### TO DO
From the line with "Given: Select the" to the line with "Given: Open commenter", retype each line exactly as it stands in the records below, but skip the pictures.

**** SOURCE MATERIAL

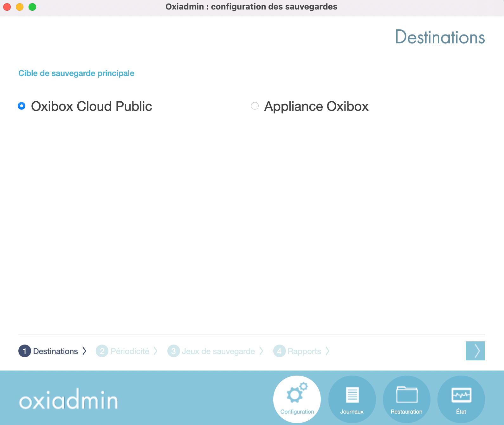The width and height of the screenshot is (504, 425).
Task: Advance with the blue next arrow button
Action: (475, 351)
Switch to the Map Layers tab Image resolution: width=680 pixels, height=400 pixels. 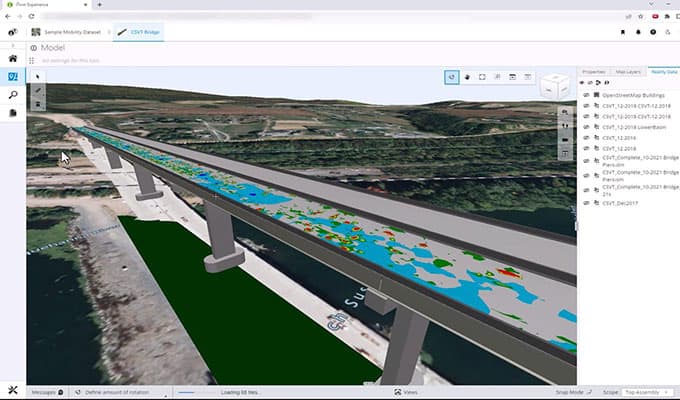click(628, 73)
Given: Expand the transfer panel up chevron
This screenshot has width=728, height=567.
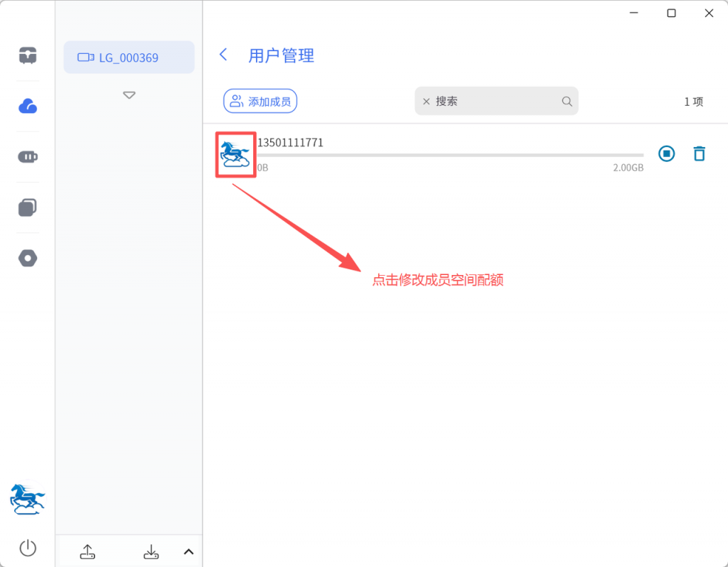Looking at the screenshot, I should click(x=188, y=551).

********
**** SOURCE MATERIAL

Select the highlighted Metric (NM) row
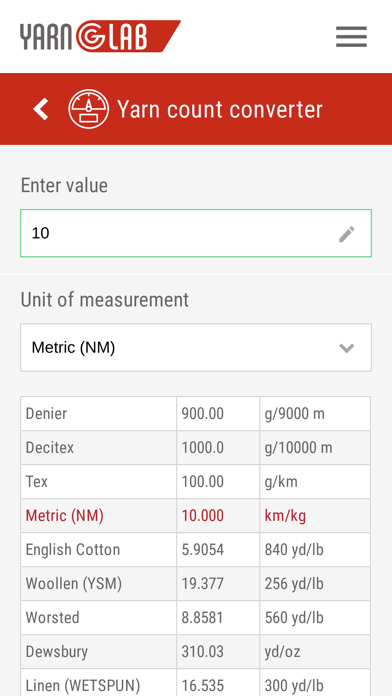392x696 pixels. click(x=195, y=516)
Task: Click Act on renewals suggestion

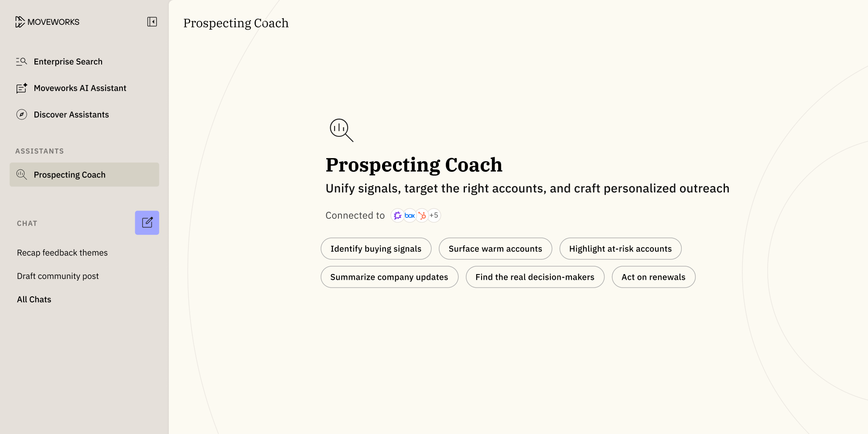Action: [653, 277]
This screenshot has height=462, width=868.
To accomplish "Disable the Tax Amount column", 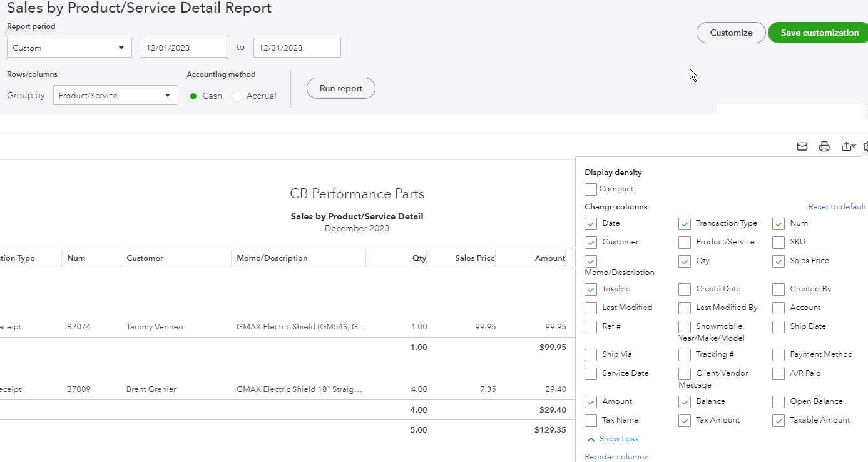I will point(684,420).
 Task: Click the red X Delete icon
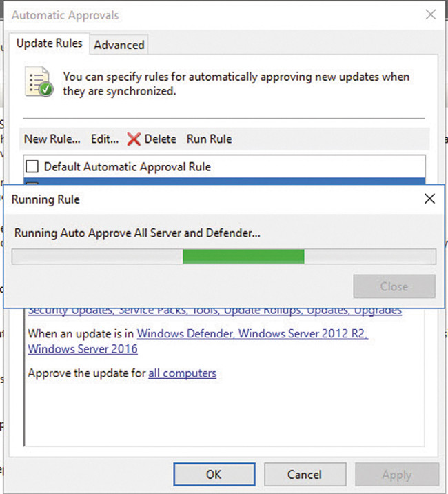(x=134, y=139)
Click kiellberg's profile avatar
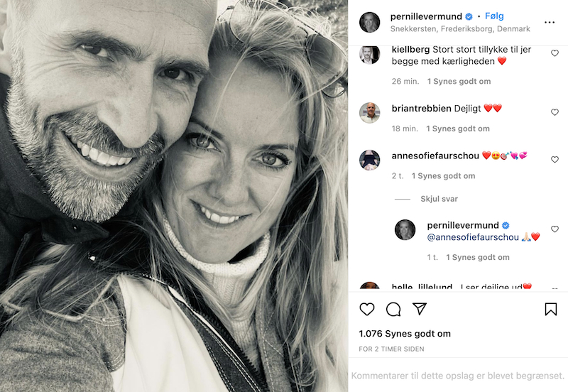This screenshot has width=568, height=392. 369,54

********
**** SOURCE MATERIAL

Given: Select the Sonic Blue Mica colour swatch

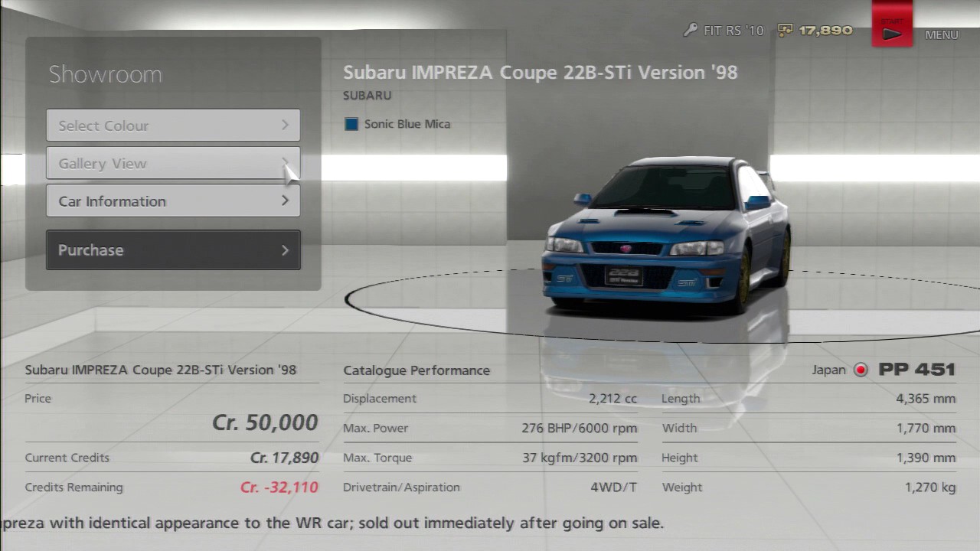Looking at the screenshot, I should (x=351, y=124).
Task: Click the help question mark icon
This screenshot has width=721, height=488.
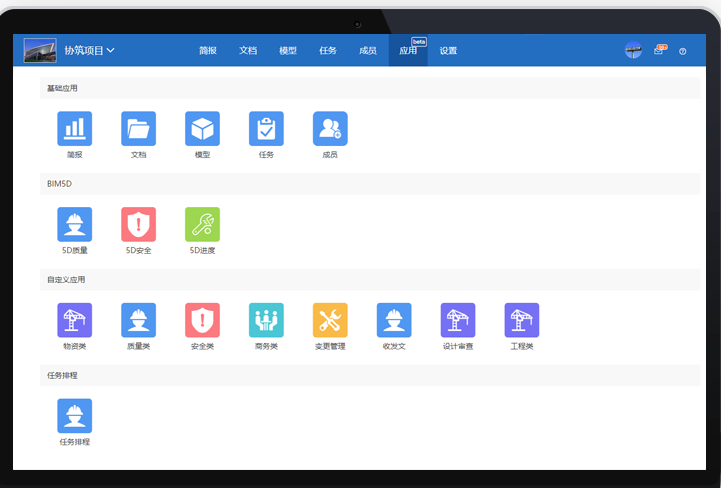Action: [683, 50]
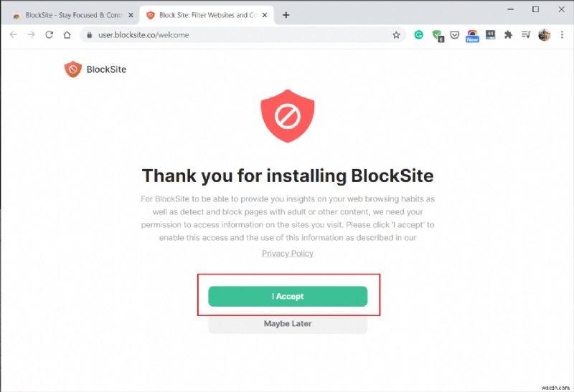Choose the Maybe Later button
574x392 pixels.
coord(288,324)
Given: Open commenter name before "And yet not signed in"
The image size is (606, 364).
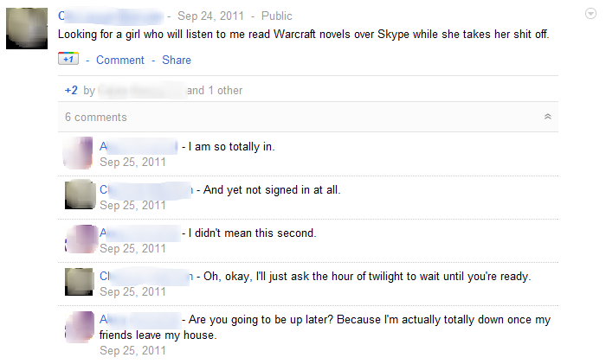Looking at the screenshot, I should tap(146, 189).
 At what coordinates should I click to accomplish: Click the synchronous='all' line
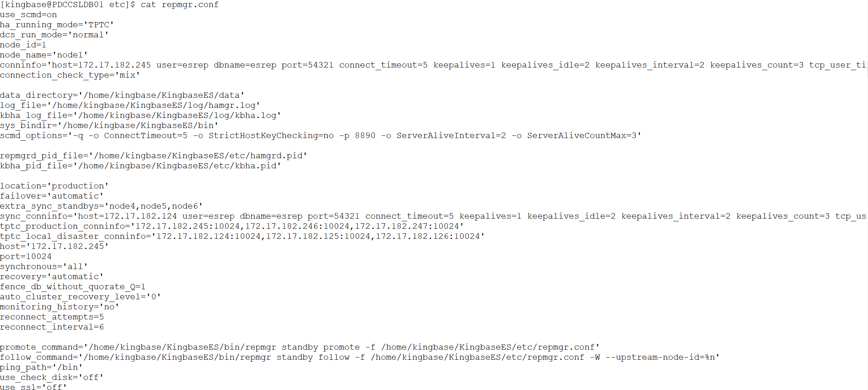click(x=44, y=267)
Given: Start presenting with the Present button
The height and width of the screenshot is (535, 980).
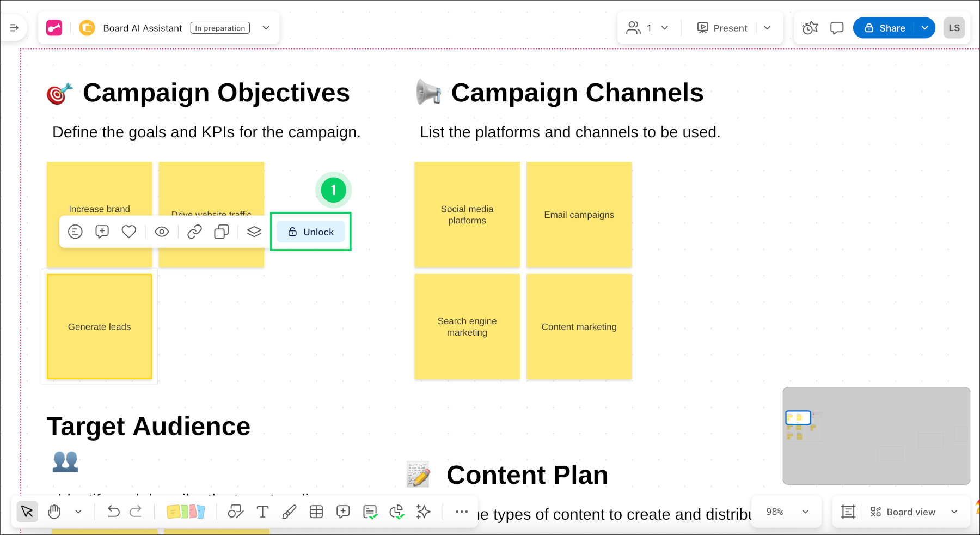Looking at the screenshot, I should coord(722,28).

********

### OUTPUT OF THE TASK
Given: Select the Sonic Blue Mica colour swatch

Looking at the screenshot, I should (x=351, y=124).
Task: Click the help question mark icon
This screenshot has width=721, height=488.
Action: [683, 50]
Choose the Maybe Later button
574x392 pixels.
coord(288,324)
Given: Open commenter name before "And yet not signed in"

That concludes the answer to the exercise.